My childlike trepidation accompanied me when I first stepped into an inch or two of inky blue water and a small sparsely lit corridor in which every surface was infested with vivid blue shimmering knife edge forms. Odd clusters were dangling perilously from the ceiling where light fittings had once hung and a protruding horizontal band continuously lined the wall hinting at the old architecture that lay hidden beneath a solid carpet of blue crystals. To the left it opened out into a larger room which I can only imagine was once some ones living room or bedroom and to the right there was another small corridor which led into a cramped space containing an engulfed bath. The lighting was simple in all the spaces; one or two bright white bulbs; these and the lack of natural light cast a claustrophobic air familiar to caverns underground not council flats. This cold artificial light also played off the angular sides of the crystals setting off the dazzling hues magnifying a sense of the peculiar and unreal.
At first I was happy to move around the building just taking in the awe of the spectacle presented, a strange and beautiful cavern of gems in a seemingly familiar environment. The more I explored however the more a creeping sense that something sinister had taken place began to override my thoughts. Like stepping onto the set of a sci-fi or post apocalyptic film set where normal human existence has been interrupted, invaded or eradicated. This brought uncomfortable thoughts about the fragile and somehow miraculous nature of our existing in a very volatile and hostile universe combined with a morbid fascination of how things would be if there were to be a return to a geological reign, a loss of human control on the environment. Yet there was still a niggling thought in the back of mind when I stopped my imagination running away with itself that this was a situation controlled and created by a human hand.
It was a lengthy process converting the apartment into a water tight tank which was flooded with seventy thousand litres of hot copper sulphate solution, this was left to cool and crystallize for two and half weeks after which the excess was drained and an entrance was excavated from the adjoing flat.
This notion of a fine balance between creating and control is something I feel is quite important in the work that Roger Hiorns creates, especially in his choice of materials. In the past he has worked with foam detergent and fire as well as other pieces where copper sulphate solution was used to generate a transformation, removing an object from it original function completely, but never before on such a grand scale. He sets up the parameters for the change to take place but what actually transpires is out of his hands, the forms grow by themselves taking shape far from any predetermined plan. On introspection this could be paralleled with a human experience of emotional and personal growth, we are all subject to uncontrollable and unpredictable forces that shape the people we become sometimes transforming us into someone we or other’s no longer recognise.
Taking this back into the physical the immense transformation forced upon the flat is all the more apparent for the site chosen, had this been done in a clinical white cube galley space I think a lot of the context would have been lost. The idea that something redundant and ugly like a drab concrete flat condemned for demolition being transformed into something so bizarre and harrowing is very integral to the work.

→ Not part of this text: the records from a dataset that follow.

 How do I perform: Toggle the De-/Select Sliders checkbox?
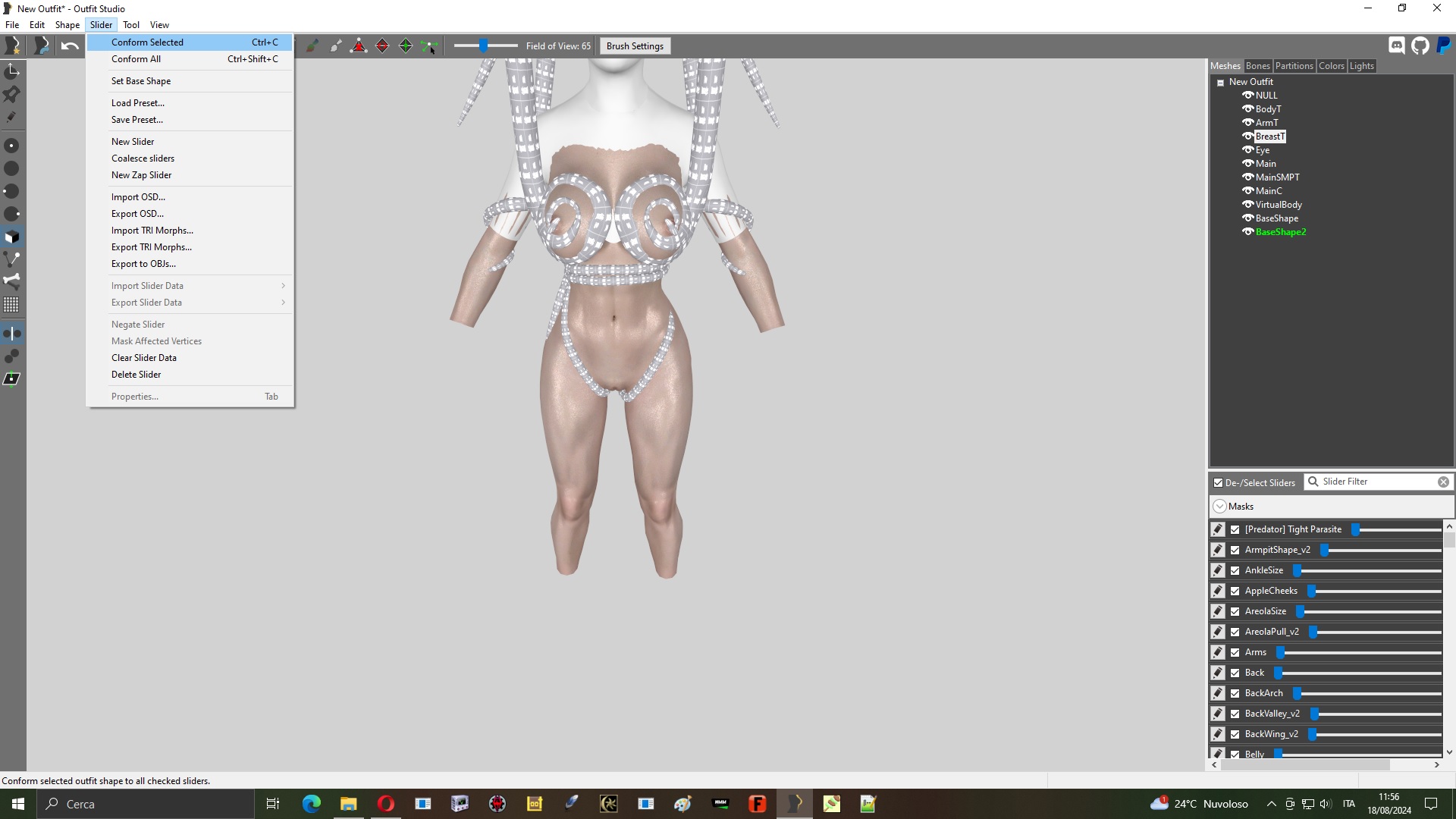tap(1218, 482)
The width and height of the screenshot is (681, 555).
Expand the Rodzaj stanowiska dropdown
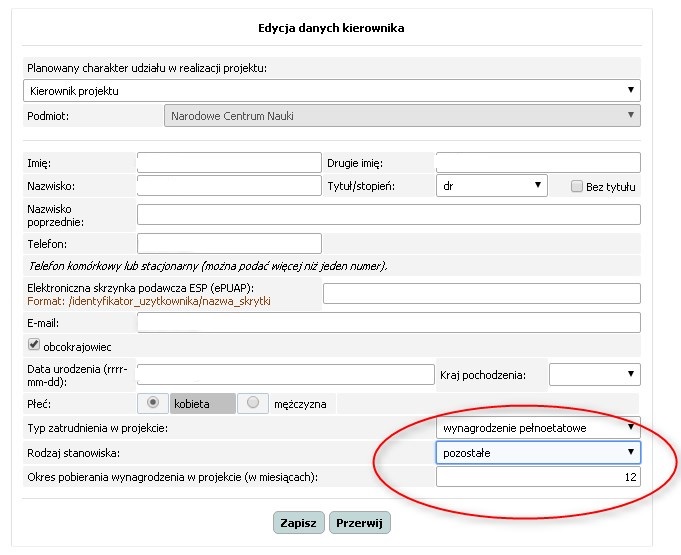pyautogui.click(x=538, y=453)
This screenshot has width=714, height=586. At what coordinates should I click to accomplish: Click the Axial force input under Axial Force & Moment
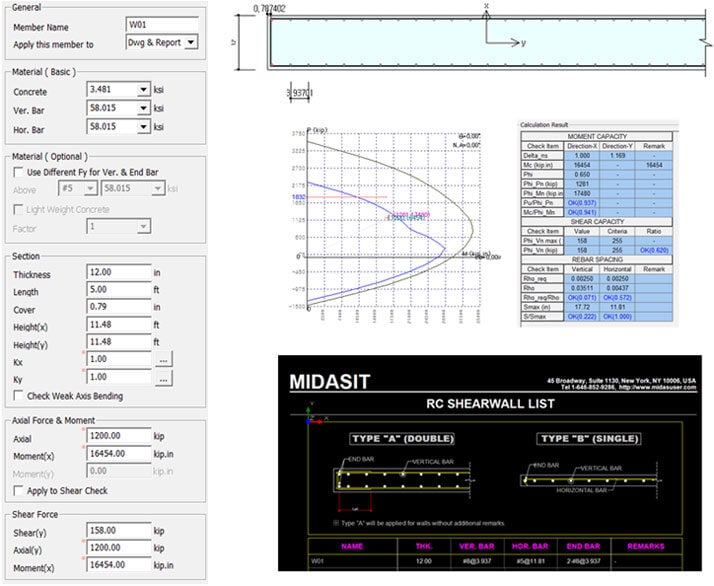[118, 437]
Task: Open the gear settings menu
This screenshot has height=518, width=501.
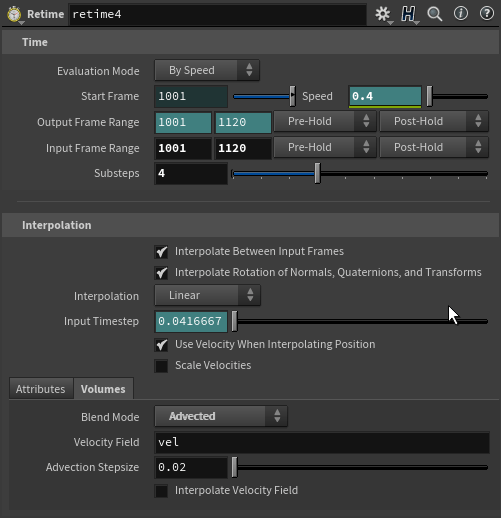Action: (x=383, y=14)
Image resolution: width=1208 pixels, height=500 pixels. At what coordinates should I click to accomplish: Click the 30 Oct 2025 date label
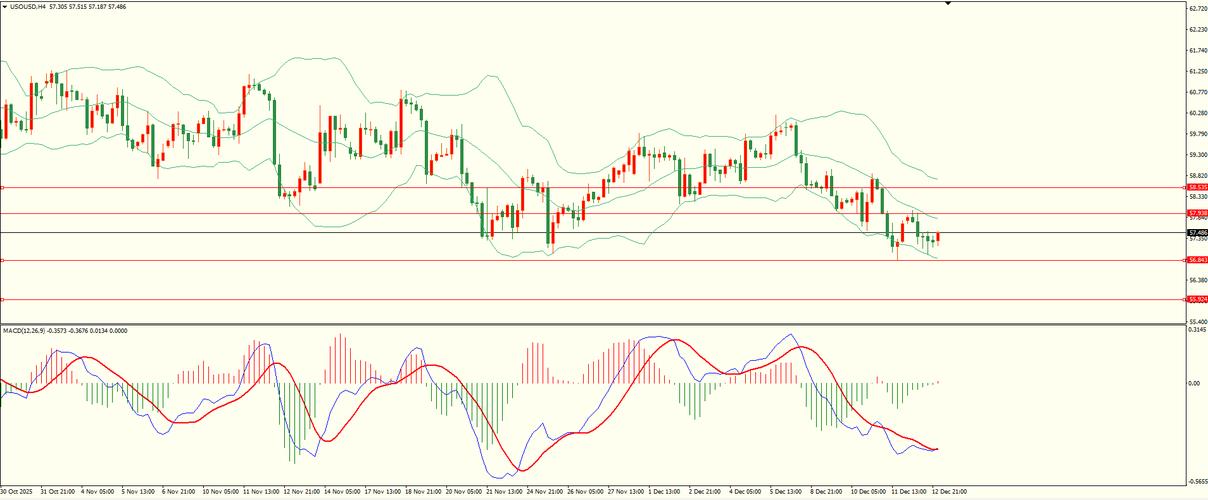pos(19,492)
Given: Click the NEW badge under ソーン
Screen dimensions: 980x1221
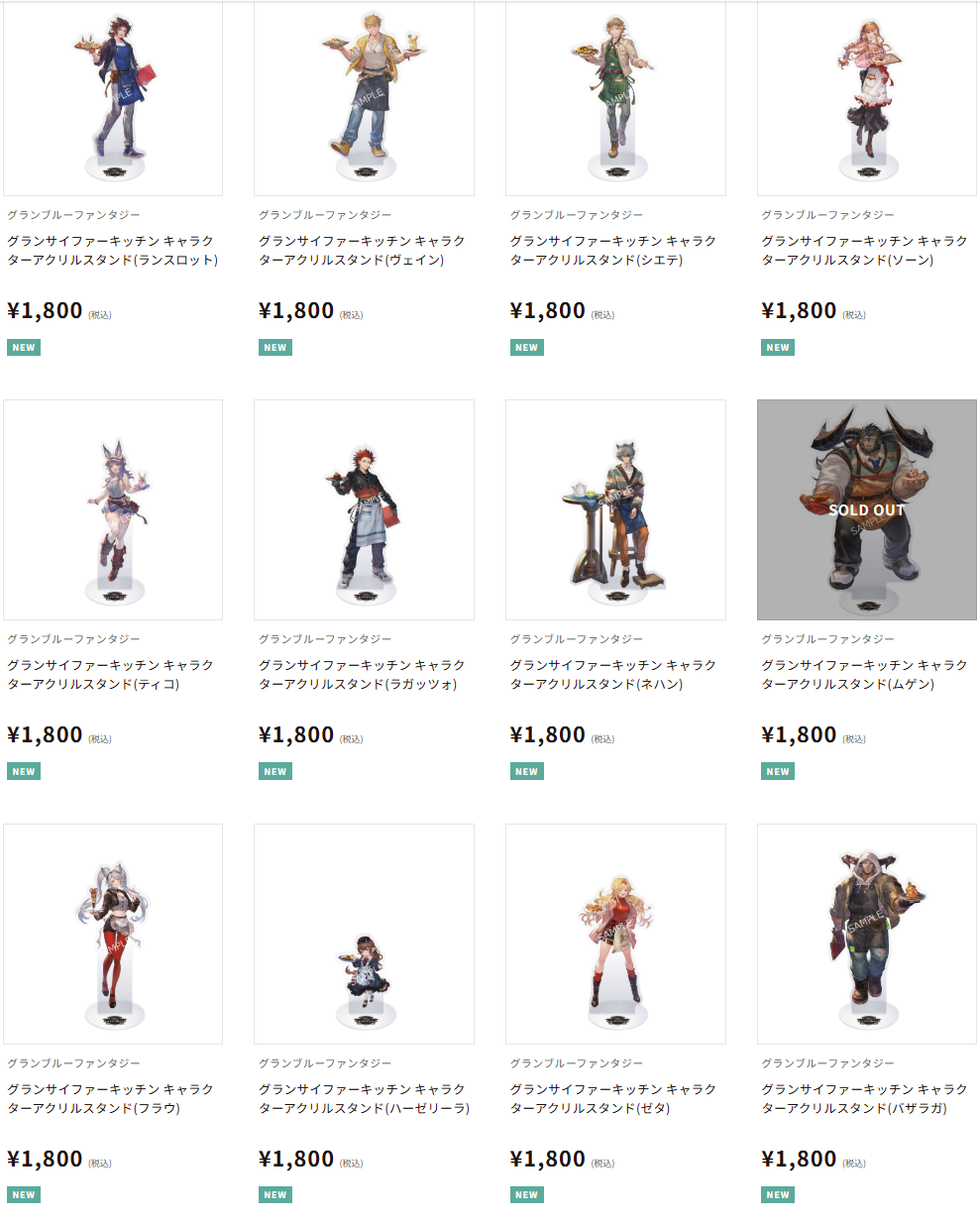Looking at the screenshot, I should (778, 348).
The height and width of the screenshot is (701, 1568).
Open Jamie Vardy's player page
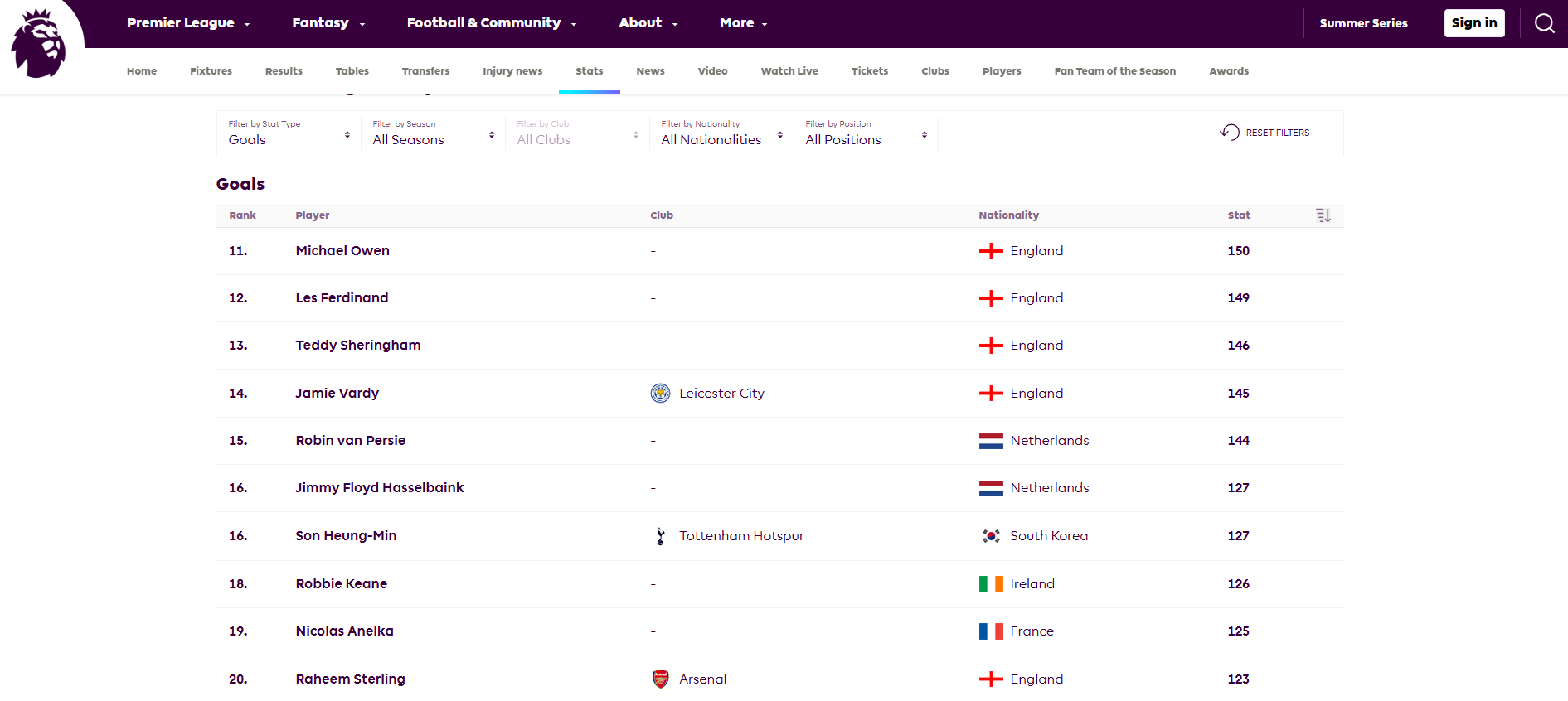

I also appreciated the fact that to enter the newly adorned flat you had to pass through its neighbour, which still had remnants of its original purpose, a place for someone to exist; such as some tatty wallpaper or a sink with soap marks. In an unnerving way I felt a little bit like an intruder. This unlikely choice of a redundant piece of 60’s architecture could also be construed as having some deep-rooted social commentary on the class divide and way in which the beauty of life experiences are portrayed or the value placed on certain things. The title ‘Seizure’ also works on many levels bringing up ideas of a physical form being forcibly overridden by another, or the physical impact on the body of claustrophobia and asphyxia as well as on a more psychological level.